* Records for the exercise:
==*==

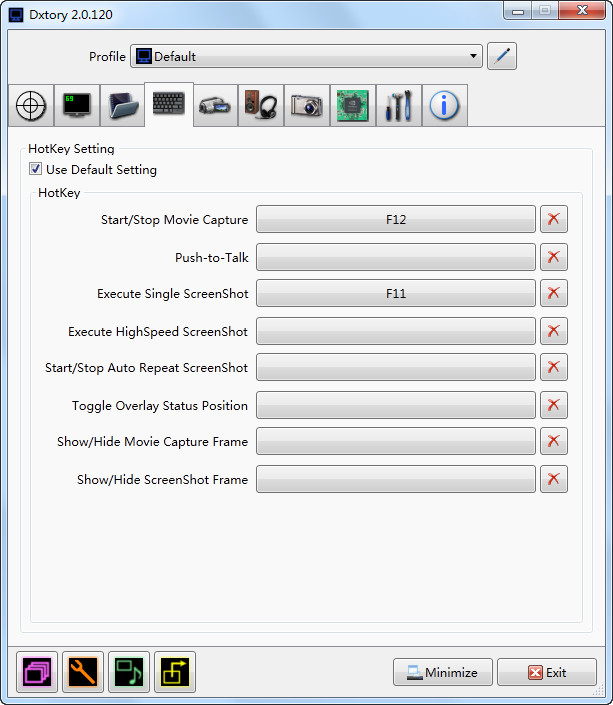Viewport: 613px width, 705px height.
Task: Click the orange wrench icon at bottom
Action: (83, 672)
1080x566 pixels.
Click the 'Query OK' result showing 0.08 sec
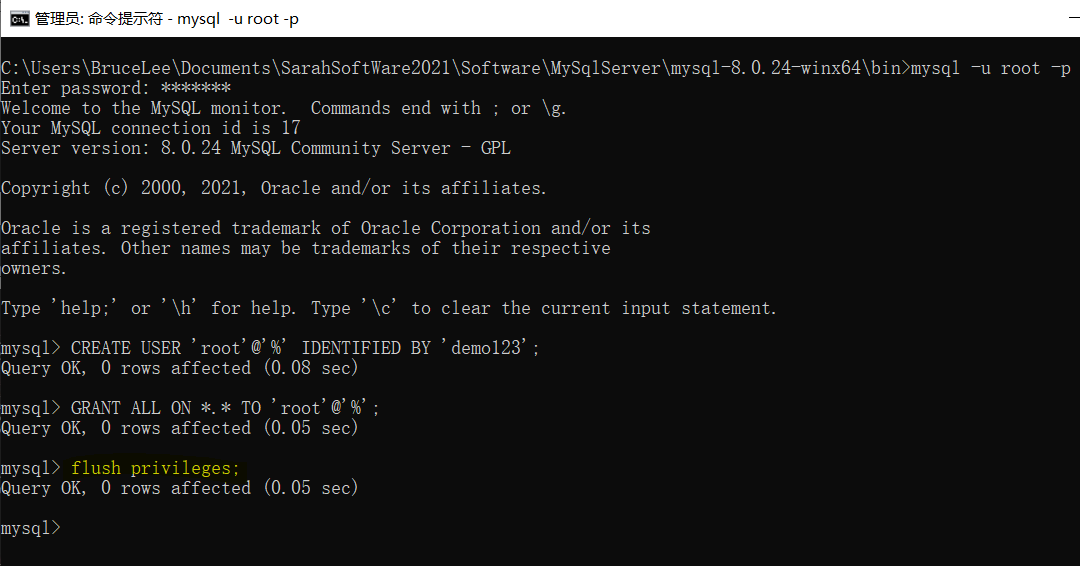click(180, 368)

==*==

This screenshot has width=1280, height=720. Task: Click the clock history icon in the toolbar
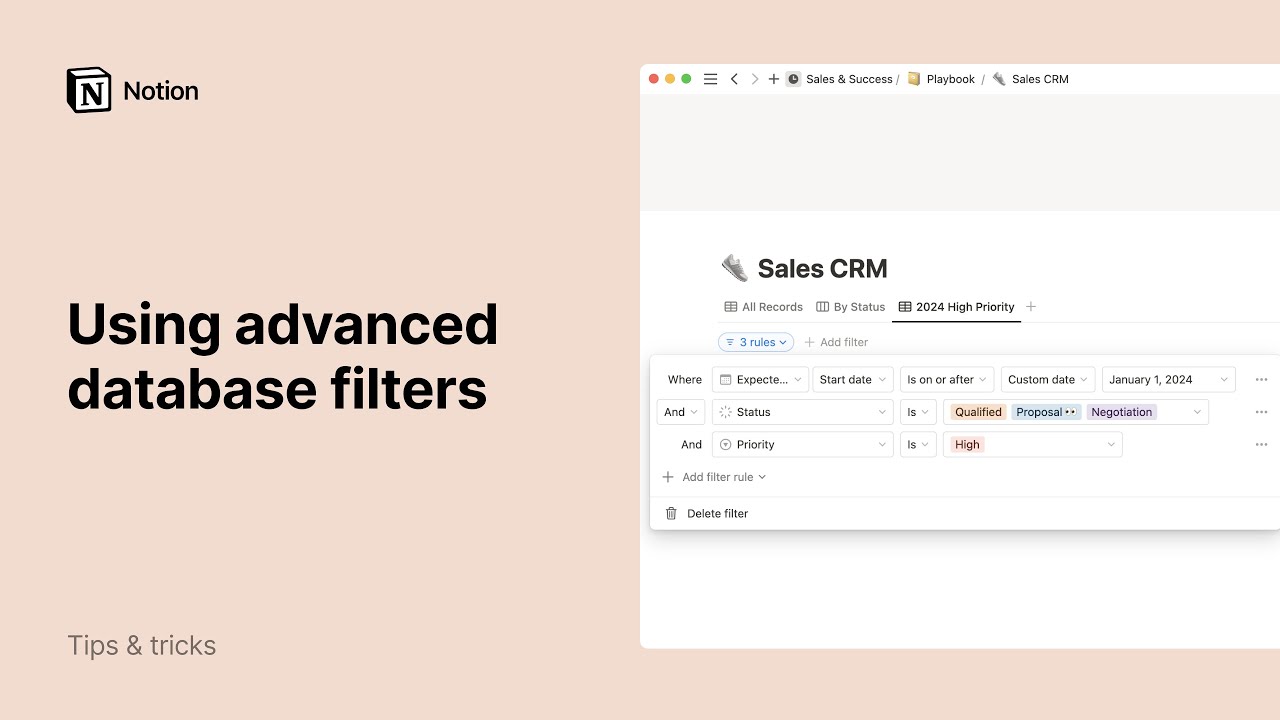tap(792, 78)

==*==

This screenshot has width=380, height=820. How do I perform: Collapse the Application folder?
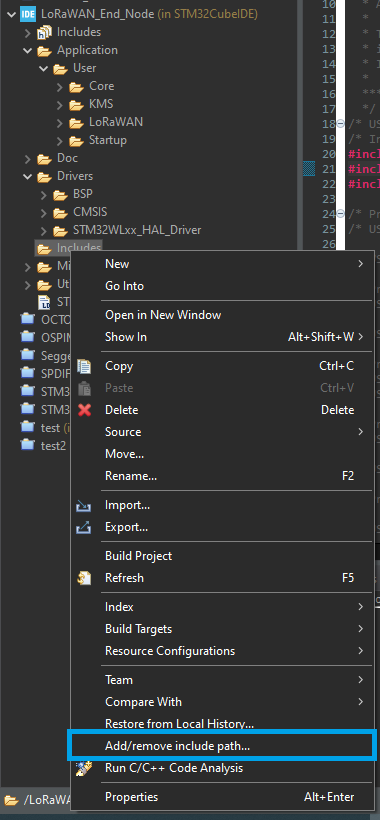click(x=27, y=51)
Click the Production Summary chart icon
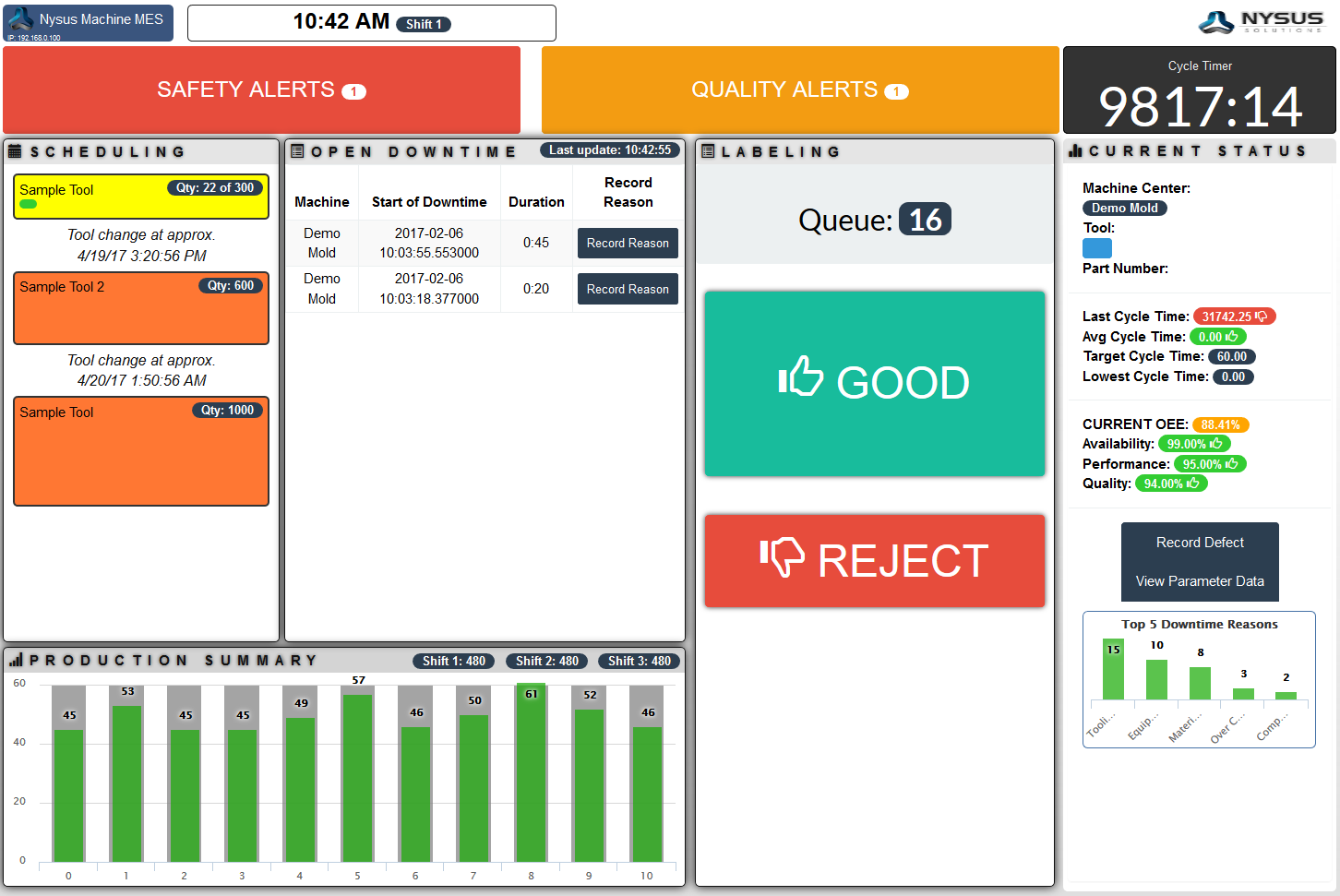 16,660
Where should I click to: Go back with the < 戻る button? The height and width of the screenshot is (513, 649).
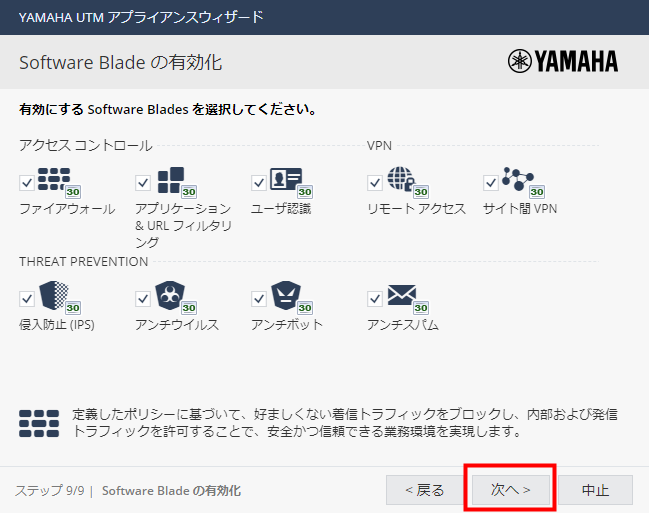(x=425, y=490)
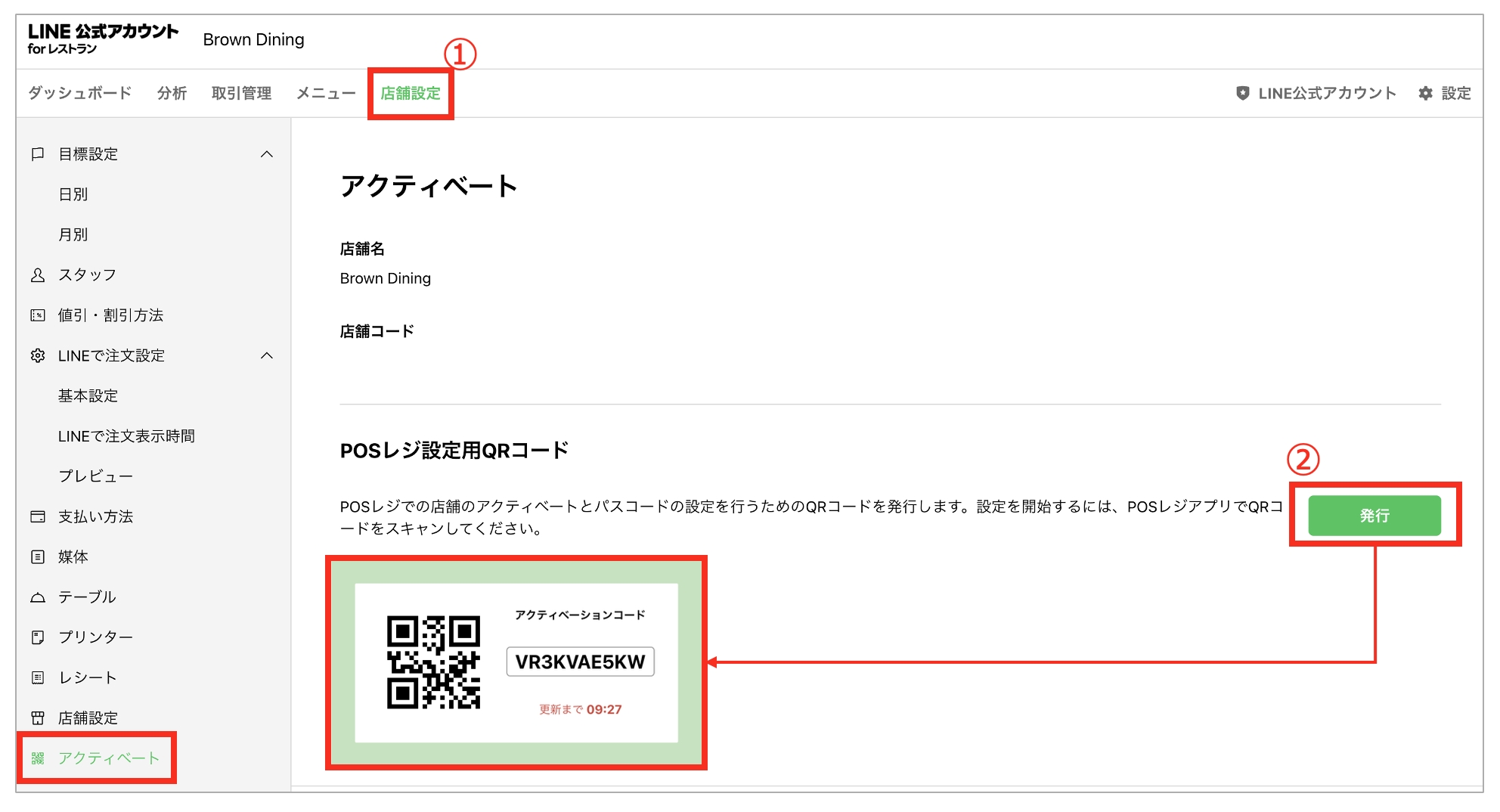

==*==

* Task prompt:
Reproduce the lines verbatim, beginning with the line that contains "Viewport: 613px width, 705px height." and ending with the line that contains "click(180, 368)", both included. Leave the pictures out.

* Task answer:
Viewport: 613px width, 705px height.
Task: Click the orange wrench icon at bottom
Action: (83, 672)
1080x566 pixels.
Click the 'Query OK' result showing 0.08 sec
click(180, 368)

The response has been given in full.